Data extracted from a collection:
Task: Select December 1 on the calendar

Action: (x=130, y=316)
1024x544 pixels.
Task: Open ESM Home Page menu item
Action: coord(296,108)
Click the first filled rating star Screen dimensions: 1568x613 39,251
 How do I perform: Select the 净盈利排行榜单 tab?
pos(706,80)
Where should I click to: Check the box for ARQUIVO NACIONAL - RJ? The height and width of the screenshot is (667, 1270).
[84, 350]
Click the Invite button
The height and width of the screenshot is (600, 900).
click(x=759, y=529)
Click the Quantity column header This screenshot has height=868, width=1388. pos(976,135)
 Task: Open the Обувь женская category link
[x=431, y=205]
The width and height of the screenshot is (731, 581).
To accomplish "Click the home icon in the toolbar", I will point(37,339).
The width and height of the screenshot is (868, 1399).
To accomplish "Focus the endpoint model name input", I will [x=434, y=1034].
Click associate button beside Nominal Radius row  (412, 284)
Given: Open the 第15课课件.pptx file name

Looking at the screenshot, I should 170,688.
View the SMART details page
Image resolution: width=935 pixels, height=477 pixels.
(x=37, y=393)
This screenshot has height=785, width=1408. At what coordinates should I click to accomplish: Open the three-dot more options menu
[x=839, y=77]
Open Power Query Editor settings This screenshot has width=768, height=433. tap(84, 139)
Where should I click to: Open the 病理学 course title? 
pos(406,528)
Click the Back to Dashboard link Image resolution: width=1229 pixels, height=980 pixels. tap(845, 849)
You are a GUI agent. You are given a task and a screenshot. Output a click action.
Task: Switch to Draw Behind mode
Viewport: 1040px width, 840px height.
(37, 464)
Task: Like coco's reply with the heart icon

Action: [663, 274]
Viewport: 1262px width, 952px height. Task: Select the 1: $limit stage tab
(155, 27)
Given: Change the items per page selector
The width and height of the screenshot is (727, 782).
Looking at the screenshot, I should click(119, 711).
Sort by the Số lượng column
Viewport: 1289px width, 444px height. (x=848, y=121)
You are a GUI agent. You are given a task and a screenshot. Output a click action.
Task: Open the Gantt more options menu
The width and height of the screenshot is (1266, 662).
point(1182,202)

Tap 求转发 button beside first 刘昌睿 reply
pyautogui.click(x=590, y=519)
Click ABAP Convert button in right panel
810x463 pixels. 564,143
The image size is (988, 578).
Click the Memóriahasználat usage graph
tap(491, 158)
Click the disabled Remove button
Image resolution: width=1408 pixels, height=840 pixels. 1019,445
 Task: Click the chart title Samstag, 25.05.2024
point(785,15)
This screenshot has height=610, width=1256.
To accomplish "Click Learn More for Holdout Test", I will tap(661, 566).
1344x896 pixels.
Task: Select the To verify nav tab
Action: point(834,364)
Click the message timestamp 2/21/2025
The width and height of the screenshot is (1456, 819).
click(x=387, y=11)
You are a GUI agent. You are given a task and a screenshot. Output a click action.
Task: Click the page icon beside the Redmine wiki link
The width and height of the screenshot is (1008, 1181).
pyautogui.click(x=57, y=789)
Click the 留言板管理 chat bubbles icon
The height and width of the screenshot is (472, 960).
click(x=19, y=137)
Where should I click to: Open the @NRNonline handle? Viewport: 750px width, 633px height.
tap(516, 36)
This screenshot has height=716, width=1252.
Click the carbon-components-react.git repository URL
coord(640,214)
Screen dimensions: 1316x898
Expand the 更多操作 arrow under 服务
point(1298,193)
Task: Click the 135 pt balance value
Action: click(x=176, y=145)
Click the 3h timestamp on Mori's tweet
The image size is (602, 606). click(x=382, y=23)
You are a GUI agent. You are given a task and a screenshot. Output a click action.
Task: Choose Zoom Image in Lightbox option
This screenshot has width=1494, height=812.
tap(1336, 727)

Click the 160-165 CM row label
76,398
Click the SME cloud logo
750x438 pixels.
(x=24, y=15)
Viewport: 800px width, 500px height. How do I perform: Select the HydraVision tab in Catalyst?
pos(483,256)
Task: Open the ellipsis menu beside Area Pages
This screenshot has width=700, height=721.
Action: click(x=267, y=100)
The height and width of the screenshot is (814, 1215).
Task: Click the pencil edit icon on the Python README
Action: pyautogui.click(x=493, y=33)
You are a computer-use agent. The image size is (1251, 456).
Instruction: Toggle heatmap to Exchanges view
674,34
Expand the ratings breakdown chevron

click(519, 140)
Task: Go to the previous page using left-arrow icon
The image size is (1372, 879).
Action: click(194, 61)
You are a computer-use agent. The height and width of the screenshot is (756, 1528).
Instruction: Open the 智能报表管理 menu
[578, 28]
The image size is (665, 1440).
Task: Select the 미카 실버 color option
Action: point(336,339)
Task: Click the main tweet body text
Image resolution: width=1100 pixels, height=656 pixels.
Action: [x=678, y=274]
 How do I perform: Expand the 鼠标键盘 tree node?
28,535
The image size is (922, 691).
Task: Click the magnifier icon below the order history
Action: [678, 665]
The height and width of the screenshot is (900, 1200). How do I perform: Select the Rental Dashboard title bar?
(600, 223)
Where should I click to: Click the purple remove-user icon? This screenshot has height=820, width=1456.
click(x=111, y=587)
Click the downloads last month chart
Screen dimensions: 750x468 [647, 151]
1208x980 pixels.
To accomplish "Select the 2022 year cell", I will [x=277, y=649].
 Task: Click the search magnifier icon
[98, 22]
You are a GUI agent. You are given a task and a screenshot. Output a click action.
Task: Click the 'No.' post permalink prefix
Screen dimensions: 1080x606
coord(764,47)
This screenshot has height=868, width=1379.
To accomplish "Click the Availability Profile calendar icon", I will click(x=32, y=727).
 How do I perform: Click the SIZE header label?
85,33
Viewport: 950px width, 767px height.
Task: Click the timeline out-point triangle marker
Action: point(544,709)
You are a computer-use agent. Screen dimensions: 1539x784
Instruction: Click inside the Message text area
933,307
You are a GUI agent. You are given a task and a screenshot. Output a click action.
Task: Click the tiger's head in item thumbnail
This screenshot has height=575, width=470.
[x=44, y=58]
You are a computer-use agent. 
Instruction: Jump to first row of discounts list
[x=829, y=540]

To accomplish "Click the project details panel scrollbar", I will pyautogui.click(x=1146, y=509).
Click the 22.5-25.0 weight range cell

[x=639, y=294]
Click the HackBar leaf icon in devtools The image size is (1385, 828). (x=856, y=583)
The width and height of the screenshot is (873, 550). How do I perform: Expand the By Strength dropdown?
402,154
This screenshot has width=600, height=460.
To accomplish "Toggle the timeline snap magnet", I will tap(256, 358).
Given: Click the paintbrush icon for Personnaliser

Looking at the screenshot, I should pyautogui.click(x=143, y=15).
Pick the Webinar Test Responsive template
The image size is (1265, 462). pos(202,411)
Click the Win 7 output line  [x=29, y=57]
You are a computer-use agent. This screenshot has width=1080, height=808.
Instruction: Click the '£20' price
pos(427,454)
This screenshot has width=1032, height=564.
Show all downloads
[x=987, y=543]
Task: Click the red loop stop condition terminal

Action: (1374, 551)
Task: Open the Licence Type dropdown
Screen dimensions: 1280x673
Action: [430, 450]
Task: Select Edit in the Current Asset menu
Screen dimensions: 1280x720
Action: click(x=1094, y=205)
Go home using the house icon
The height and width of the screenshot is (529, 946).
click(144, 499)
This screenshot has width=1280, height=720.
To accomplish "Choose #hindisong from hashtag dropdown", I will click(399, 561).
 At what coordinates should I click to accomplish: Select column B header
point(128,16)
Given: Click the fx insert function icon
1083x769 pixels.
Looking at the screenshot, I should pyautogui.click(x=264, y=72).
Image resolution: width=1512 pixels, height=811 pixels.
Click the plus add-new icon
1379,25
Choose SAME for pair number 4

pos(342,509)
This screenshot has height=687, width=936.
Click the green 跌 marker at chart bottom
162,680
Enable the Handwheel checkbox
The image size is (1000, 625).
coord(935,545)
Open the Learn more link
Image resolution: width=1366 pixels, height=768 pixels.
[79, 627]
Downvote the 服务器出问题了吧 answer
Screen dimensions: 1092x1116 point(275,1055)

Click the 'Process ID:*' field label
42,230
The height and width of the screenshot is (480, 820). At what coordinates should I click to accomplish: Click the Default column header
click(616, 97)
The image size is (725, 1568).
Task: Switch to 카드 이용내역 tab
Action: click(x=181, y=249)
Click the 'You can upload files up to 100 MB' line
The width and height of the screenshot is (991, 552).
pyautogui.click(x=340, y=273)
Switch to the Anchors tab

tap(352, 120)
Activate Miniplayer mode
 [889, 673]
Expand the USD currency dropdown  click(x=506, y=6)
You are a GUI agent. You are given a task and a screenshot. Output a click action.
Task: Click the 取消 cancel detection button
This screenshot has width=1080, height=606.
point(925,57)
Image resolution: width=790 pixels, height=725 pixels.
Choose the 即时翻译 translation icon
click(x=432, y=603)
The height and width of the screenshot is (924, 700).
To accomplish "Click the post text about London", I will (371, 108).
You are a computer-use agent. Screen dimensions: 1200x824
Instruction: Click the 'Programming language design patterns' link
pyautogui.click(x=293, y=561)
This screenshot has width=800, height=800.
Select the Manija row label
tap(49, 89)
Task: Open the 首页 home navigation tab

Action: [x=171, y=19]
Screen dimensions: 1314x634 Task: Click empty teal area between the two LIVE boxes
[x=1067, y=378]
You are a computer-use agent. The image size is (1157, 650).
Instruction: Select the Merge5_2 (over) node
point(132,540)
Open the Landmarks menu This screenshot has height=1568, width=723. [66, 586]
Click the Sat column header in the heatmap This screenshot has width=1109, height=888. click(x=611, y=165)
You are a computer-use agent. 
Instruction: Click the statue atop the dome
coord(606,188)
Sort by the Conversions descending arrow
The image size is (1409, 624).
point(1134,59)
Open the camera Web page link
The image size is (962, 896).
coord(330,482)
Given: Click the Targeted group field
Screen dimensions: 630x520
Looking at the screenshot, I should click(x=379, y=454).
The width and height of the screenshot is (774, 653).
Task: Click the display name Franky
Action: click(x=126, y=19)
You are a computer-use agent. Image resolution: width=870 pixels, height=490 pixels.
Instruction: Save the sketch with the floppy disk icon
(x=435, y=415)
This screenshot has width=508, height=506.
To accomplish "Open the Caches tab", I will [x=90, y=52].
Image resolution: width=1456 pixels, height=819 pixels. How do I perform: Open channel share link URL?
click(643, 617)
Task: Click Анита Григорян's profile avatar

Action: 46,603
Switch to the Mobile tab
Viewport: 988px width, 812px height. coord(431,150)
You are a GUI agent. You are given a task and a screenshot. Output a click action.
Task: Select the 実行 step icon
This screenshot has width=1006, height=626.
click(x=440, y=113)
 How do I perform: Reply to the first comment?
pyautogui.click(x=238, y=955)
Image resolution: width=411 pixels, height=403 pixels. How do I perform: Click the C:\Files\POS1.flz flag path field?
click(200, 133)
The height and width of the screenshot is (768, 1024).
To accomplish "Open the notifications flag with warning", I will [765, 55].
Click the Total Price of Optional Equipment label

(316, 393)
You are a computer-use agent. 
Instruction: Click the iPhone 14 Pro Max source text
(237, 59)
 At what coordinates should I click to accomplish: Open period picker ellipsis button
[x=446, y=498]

TASK DIRECTIONS:
Look for the word "using" in every line of the records. State how many lines contain it, and write only the number.

ANSWER FOR THE TASK:
2